External stakeholder representatives, along with employees from the company’s Environmental Affairs, Corporate Real Estate and Electric Transportation departments, set up information booths and shared their environmental messaging.
“We’ve seen the value of supporting each other in these various agencies,” Yerby said, noting the groups have a common goal: to preserve and protect water, land, wildlife and other natural resources. “This was an opportunity to make new relationships and strengthen our partnerships with local groups.”
While other organizations got a bird’s-eye view of Alabama Power’s environmental stewardship efforts, Garret Parker took the opportunity to highlight examples at Beeswax Creek Park. Examples include a pollinator-friendly plot and the use of Osage orange wood. Parker, team leader for Shoreline Recreation at Alabama Power, is using Osage orange wood for gazebos at company lakes.
Use of this naturally rot-resistant wood has saved on maintenance costs while the company works to beautify recreational areas for lake visitors.
Elizabeth York was so impressed with Parker’s message that she walked about a mile and a half to see the company’s Osage orange wood gazebo at Lay Lake, in Beeswax Park.
York, president of the Shelby County Master Gardeners Association that is sponsored through the Extension Office of Alabama A&M and Auburn universities, is always looking for ways to improve the natural environment.
“I wanted a look at the Osage, because I’d never seen it before and it’s a species that is native to Alabama,” York said. Her group is landscaping new children’s gardens for the nonprofit Family Connection Inc., a multiservice agency in Shelby County that provides a safe place for youth in crisis.
As master gardeners, York and her members help educate the home gardener. During the Expo, she and her team advised amateur gardeners.
“We provide the education and actually consult with people to enhance and beautify their properties,” said York, whose group meets monthly at the Shelby County Cooperative Extension Office in Columbiana. “We select native plants and deer-resistant plants. … A lot of people don’t know they can make their own deer-resistant spray at home, using eggs. We can tell you how to do this instead of having to buy a spray.”

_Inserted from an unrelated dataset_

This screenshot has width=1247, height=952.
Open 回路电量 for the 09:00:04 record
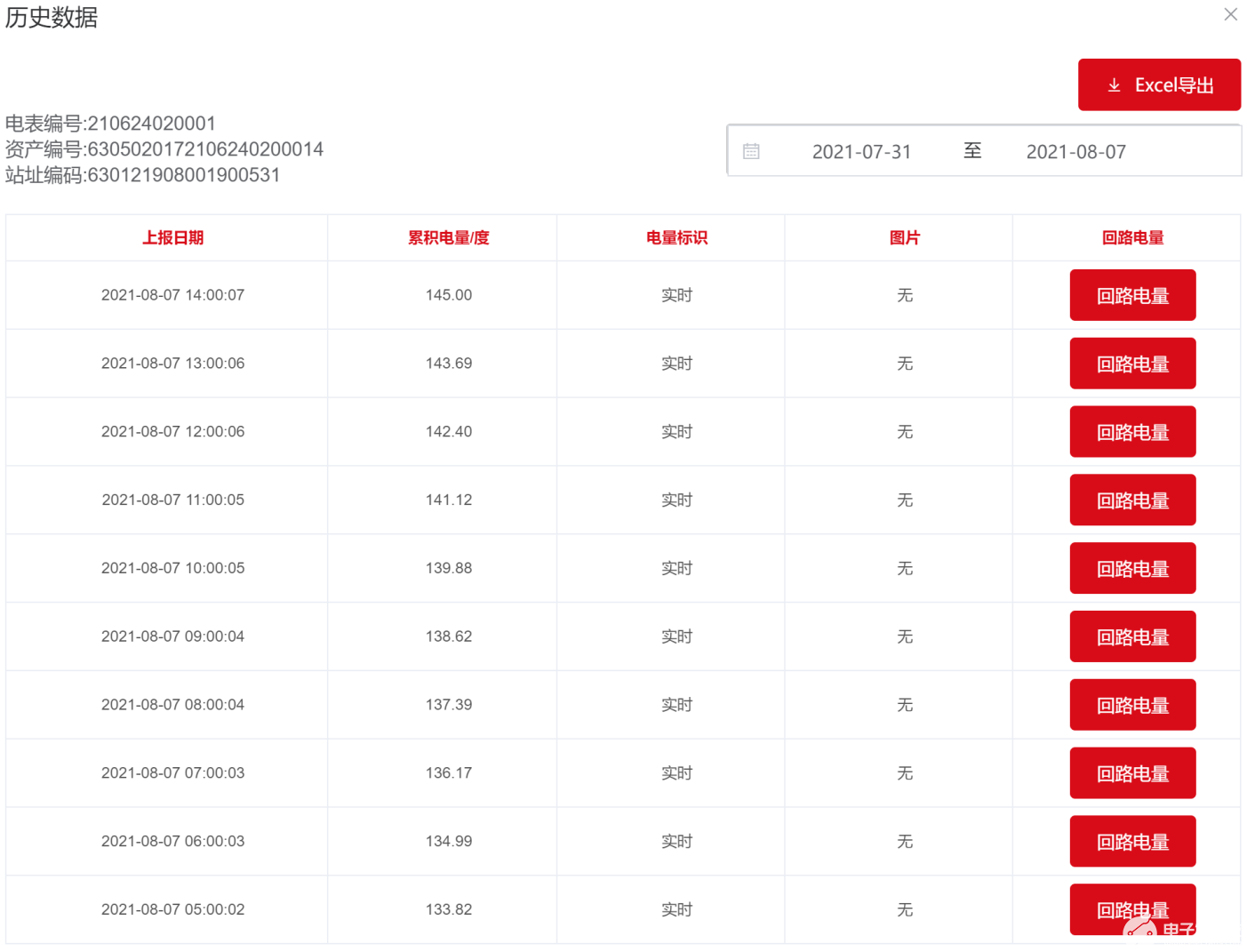pyautogui.click(x=1132, y=636)
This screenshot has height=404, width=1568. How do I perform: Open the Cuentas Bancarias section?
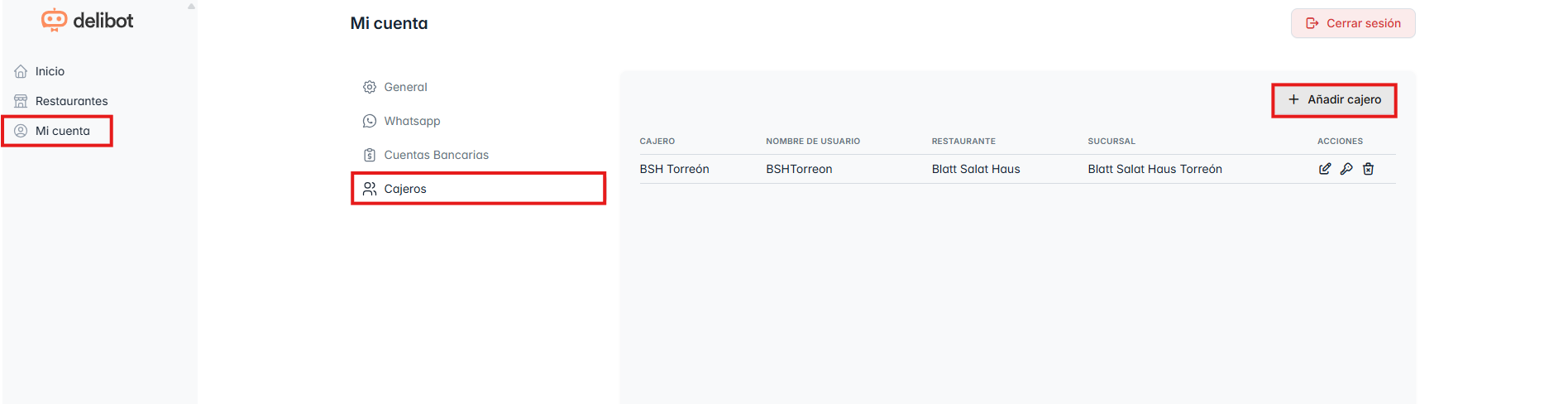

Until property owners “break the cycle,” York said, they can expect female deer to forever train their offspring to forage in your yard. “Later on, the babies teach their own where to go for food,” she added.
Susan Hosch of the Herb Society of America, a nonprofit agency, showed off herbs that thrive in Alabama’s climate: African blue basil, dill, fennel, geranium, parsley, pineapple sage and rosemary.
“These plants are great pollinators,” Hosch said. “Look for scented geranium, which is edible – you can add the leaves in a salad.” She noted that scented herbs – lavender, lemon balm and lemon verbena – repel mosquitoes.
The Herb Society of America encourages people to grow pollinator gardens to help attract bees, butterflies and other pollinators that farmers depend on to grow crops. Through the society’s Green Bridges program, homeowners can create gardens that provide the safe movement of plants and pollinators to help maintain healthy ecosystems. Homeowners submit an application that describes their garden and can buy a metal sign that designates their yard as a Green Bridges area.
Parker said the agencies encourage year-round stewardship. The Alabama Cooperative Extension System has partnered with the company by providing guidance about developing pollinator plots at Beeswax Creek Park and other company public recreation sites. As part of this ongoing project, Alabama Power maintains eight pollinator plots at its public recreation sites and has installed informational signs for visitors’ enjoyment.
“The networking aspect of the Environmental Expo has been a big positive,” Yerby said. “It has been worth it to all of us to see what other groups are doing in the same arena.”